Regarding inner alignment, subcomponents of an agent which the agent can model well using simulating or mechanizing strategies are unlikely to become dangerously inner-misaligned in a way that the agent cannot prevent or fix. it may be possible to construct an agent structured such that each superagent has some kind of verifiable “RAA superiority” over its subagents, such that it is impossible or unlikely for subagents to become dangerously misaligned with respect to their superagents.
Regarding embedded agency, an obstacle to amending theoretical agents like AIXI to act more like properly embedded agents is that they are heavily reliant on simulating strategies, but cannot use these strategies to simulate themselves. If we can formalize strategies beyond simulating, this could provide an angle for better formalizations of self-modeling. Human self-modeling tends to occur around the psychologizing level.
(draws on parts of https://carado.moe/predca.html, particularly Kosoy’s model of agenthood)
Suppose there is a correct hypothesis for the world in the form of a non-halting turing program. Hereafter I’ll simply refer to this as “the world.”
Consider a set of bits of the program at one point in its execution which I will call the target. This set of bits can also be interpreted as a cartesian boundary around an agent executing some policy in Vanessa’s framework. We would like to evaluate the degree to which the target is usefully-approximated as an agent, relative to some agent that (instrumentally or terminally) attempts to make accurate predictions under computational constraints using partial information about the world, which we will call the modeler.
Vanessa Kosoy’s framework outlines a way of evaluating the probability that an agent G has a utility function U which takes into account the agent’s efficacy at satisfying U as well as the complexity of U. Consider some utility function which the target is most kosoy-agentic with respect to. Hereafter I’ll simply refer to this as the target’s utility function.
Suppose the modeler can choose between gaining 1 bit of information of its choice about the target’s physical state in the world, and gaining 1 bit of information of its choice about the target’s utility function. (Effectively, the modeler can choose between obtaining an accurate answer to a binary question about the target’s physical state, and obtaining an accurate answer to a binary question about the target’s utility function). The modeler, as an agent, should assign some positive amount of utility to each option relative to a null option of gaining no additional information. Let’s call the amount of utility it assigns to the former option SIM and the amount it assigns to the latter option TERM.
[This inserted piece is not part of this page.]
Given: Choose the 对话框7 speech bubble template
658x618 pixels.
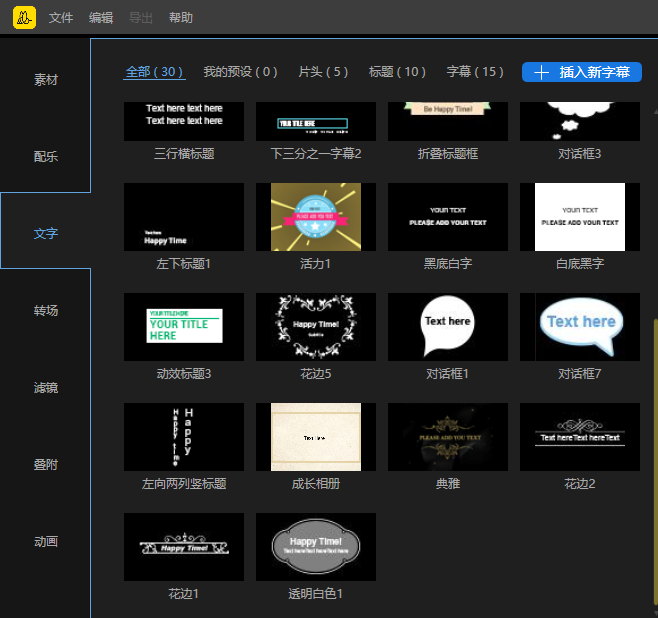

A measure of the relative abstracted agency of the target, relative to the modeler, is given by TERM/SIM. Small values indicate that the target has little relative abstracted agency, while large values indicate that the target has significant abstracted agency. The RAA of a rock relative to myself should be less than one, as I expect information about its physical state to be more useful to me than information about its most likely utility function. On the other hand, the RAA of an artificial superintelligence relative to myself should be greater than one, as I expect information about its utility function to be more useful to me than information about its physical state.